--- Start of DOCUMENT SEGMENT ---
23. The power generation system of claim 21 , wherein the model adaptation unit is adapted to compute a root-mean-square error for a previous feedforward neural network model of the relationship between the turbine steam inlet pressure and the electrical energy load, a previous multivariate linear regression model of the relationship between the turbine steam inlet pressure and the electrical energy load, and a design model of the relationship between the turbine steam inlet pressure and the electrical energy load using the testing data.
24. The power generation system of claim 23 , wherein the model adaptation unit is adapted to select one of the feedforward neural network model, the multivariate linear regression model, the previous feedforward neural network model, the previous multivariate linear regression model and the design model based on the root-mean-square error for each model, wherein the model with the minimum root-mean-square error is selected for the power generation system to be operatively coupled to the control system, and wherein an input of the selected model includes an electrical energy load set-point to produce a pressure set-point control system output and the pressure set-point control system output of the selected model is coupled to an input of the control system.
25. The power generation system of claim 17 , further comprising: a burner system that burns a fuel to generate steam input to the turbine steam inlet system; wherein the control system includes a controller input generation unit and a controller operatively coupled to the controller input generation unit, wherein the output of the feedforward neural network model is coupled to an input of the controller input signal generation unit, and the controller input signal generation unit is adapted to develop a controller input signal for the controller and the controller is adapted to develop a process control signal to control the burner system to thereby control the pressure in the turbine steam inlet system in response to the controller input signal.
--- End of DOCUMENT SEGMENT ---
--- Start of DATA SUPPLIED ---
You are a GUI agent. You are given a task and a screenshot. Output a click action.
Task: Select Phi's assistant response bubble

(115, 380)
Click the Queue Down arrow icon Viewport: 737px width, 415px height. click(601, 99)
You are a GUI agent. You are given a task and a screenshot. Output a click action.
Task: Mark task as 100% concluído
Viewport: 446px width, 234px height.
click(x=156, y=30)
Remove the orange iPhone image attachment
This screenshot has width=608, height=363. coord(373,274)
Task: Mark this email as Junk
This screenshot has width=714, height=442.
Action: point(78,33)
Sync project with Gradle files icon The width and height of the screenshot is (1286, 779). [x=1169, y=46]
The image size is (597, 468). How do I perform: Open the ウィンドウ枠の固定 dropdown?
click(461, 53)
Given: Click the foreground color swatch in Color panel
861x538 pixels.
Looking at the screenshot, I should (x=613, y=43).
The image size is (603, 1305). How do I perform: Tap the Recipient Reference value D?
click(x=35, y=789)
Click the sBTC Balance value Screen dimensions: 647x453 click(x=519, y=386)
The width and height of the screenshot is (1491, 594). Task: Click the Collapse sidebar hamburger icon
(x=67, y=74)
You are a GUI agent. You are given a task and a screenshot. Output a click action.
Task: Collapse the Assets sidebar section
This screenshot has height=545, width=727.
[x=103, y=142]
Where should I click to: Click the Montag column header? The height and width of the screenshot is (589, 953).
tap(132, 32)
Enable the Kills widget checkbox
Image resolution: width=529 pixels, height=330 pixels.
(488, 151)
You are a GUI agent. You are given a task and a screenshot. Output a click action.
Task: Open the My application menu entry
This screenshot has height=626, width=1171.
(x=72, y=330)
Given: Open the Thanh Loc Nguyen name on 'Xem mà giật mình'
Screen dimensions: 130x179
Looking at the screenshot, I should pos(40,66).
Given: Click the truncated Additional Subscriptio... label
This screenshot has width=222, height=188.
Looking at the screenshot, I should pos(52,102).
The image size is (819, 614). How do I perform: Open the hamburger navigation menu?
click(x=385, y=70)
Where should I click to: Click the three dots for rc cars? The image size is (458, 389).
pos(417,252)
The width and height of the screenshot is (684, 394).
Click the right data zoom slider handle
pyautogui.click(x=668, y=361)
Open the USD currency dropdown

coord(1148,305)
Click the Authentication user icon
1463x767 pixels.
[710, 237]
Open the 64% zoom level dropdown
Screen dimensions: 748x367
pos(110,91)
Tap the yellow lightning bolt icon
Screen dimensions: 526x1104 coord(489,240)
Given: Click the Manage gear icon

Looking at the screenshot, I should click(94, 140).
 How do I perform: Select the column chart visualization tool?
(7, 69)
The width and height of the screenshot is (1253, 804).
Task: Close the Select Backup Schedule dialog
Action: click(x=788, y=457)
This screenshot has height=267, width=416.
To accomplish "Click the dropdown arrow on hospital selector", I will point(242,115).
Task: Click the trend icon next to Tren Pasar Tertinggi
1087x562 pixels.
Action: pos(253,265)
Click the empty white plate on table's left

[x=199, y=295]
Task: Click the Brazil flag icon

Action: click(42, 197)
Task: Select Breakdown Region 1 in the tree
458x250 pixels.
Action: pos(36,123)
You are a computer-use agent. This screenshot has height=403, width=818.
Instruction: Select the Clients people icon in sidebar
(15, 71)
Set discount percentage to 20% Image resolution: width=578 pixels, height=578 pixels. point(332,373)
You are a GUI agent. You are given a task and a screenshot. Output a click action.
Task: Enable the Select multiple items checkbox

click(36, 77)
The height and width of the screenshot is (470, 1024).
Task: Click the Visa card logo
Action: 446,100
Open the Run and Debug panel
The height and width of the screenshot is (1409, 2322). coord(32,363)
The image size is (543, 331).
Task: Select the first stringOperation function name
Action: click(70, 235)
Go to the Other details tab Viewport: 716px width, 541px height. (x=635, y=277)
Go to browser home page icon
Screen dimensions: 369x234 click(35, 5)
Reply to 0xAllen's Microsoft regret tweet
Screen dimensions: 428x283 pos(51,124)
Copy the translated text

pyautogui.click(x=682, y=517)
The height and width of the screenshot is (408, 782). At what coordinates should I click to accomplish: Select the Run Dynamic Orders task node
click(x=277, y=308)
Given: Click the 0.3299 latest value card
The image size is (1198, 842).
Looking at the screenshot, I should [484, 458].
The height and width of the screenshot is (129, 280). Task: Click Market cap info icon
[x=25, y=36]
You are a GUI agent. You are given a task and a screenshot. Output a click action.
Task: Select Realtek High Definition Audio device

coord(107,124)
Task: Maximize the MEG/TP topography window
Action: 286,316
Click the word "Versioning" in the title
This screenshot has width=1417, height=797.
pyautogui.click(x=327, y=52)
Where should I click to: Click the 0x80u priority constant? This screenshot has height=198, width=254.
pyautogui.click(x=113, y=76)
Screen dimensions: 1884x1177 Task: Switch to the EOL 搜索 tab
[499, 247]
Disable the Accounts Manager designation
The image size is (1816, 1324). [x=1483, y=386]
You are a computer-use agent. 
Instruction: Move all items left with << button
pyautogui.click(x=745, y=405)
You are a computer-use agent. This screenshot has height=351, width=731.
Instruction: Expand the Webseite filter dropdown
--- End of DATA SUPPLIED ---
- THE TASKS:
1. Reproduce a passage of the power generation claims word for word, starting at the words "23. The power" and ending after the words "the testing data.".
2. According to the power generation claims, which model is selected to be operatively coupled to the control system?
Rely only on the power generation claims, not on the material.

- RESULTS:
1.
23. The power generation system of claim 21 , wherein the model adaptation unit is adapted to compute a root-mean-square error for a previous feedforward neural network model of the relationship between the turbine steam inlet pressure and the electrical energy load, a previous multivariate linear regression model of the relationship between the turbine steam inlet pressure and the electrical energy load, and a design model of the relationship between the turbine steam inlet pressure and the electrical energy load using the testing data.

2. The model with the minimum root-mean-square error is selected.